Activity: With the line containing "Task: Undo the last action" as the start and the line containing "Task: Open the Advanced settings link" as the end, transcribe that span of the entries below exactly, including both.

Collected data
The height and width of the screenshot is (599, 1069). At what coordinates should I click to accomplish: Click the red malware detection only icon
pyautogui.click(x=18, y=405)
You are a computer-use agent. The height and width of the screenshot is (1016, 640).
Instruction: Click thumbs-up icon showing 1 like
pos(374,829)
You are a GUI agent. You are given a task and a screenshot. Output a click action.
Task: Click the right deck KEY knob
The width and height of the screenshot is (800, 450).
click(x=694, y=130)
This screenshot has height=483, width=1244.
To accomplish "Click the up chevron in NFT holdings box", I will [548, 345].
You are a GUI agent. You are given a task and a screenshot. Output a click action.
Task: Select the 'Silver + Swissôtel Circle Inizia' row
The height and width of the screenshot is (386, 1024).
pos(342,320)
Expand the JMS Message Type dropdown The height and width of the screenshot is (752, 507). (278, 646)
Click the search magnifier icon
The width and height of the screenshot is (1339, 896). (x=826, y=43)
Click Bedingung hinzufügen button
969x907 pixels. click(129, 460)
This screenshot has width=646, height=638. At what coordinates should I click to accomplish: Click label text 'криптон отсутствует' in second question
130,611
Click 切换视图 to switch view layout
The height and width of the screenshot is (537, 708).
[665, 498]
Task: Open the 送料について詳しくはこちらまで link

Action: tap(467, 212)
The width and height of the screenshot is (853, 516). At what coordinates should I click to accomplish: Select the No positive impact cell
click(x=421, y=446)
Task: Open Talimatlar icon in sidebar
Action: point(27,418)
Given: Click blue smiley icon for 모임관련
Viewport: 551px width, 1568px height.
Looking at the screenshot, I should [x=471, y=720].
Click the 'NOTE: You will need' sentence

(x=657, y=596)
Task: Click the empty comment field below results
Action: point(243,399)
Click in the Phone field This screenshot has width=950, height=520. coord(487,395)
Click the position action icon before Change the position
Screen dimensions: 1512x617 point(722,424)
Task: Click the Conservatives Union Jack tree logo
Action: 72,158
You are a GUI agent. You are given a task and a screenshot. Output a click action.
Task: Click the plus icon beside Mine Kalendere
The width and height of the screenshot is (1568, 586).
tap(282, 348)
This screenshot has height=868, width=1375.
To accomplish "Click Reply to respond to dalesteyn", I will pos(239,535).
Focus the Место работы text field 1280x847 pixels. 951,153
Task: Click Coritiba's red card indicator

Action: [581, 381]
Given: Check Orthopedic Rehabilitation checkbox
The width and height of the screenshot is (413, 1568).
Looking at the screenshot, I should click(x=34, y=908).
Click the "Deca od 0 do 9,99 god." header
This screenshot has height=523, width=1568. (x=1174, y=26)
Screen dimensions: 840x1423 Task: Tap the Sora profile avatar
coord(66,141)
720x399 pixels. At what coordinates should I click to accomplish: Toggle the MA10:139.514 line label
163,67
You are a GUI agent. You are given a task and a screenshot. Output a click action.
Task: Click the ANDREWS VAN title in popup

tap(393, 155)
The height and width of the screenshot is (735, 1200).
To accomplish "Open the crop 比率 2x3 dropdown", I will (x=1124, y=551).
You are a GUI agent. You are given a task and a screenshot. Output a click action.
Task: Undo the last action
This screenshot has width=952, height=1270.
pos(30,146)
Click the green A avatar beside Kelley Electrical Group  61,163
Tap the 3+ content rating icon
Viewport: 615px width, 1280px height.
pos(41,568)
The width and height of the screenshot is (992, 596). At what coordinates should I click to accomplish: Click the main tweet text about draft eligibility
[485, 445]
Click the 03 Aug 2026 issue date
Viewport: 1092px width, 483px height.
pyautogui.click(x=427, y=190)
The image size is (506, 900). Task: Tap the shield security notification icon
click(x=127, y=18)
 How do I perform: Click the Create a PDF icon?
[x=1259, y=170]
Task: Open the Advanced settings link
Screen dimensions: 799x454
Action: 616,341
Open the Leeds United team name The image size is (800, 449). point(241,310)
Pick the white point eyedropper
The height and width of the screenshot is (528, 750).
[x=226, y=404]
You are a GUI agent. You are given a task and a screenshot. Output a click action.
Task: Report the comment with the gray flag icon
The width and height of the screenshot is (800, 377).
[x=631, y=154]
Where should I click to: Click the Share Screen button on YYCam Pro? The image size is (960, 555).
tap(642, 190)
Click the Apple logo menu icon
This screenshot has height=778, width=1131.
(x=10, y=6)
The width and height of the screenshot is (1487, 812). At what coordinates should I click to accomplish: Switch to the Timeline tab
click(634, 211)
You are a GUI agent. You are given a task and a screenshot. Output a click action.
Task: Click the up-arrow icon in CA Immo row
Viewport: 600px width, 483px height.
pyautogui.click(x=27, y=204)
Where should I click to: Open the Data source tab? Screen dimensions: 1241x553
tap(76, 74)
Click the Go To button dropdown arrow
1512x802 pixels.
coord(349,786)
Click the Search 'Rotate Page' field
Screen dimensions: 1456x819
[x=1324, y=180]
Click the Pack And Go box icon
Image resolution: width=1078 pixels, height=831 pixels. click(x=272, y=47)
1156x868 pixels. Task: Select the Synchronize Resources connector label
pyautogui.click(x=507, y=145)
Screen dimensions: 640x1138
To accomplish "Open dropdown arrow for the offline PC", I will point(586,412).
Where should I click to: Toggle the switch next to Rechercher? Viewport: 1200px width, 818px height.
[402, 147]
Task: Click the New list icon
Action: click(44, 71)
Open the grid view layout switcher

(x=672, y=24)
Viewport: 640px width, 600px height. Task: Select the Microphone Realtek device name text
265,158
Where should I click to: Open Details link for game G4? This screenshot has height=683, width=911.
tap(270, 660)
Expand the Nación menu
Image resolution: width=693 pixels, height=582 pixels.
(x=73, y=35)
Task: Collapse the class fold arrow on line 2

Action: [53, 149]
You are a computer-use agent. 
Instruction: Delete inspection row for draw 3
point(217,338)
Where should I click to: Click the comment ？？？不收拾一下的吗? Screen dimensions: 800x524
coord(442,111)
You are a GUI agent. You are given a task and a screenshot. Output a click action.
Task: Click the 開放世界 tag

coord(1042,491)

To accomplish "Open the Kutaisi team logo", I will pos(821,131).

Expected answer:
Task: Undo the last action
This screenshot has width=952, height=1270.
pos(30,146)
Click the green A avatar beside Kelley Electrical Group  61,163
Tap the 3+ content rating icon
Viewport: 615px width, 1280px height.
pos(41,568)
The width and height of the screenshot is (992, 596). At what coordinates should I click to accomplish: Click the main tweet text about draft eligibility
[485, 445]
Click the 03 Aug 2026 issue date
Viewport: 1092px width, 483px height.
pyautogui.click(x=427, y=190)
The image size is (506, 900). Task: Tap the shield security notification icon
click(x=127, y=18)
 How do I perform: Click the Create a PDF icon?
[x=1259, y=170]
Task: Open the Advanced settings link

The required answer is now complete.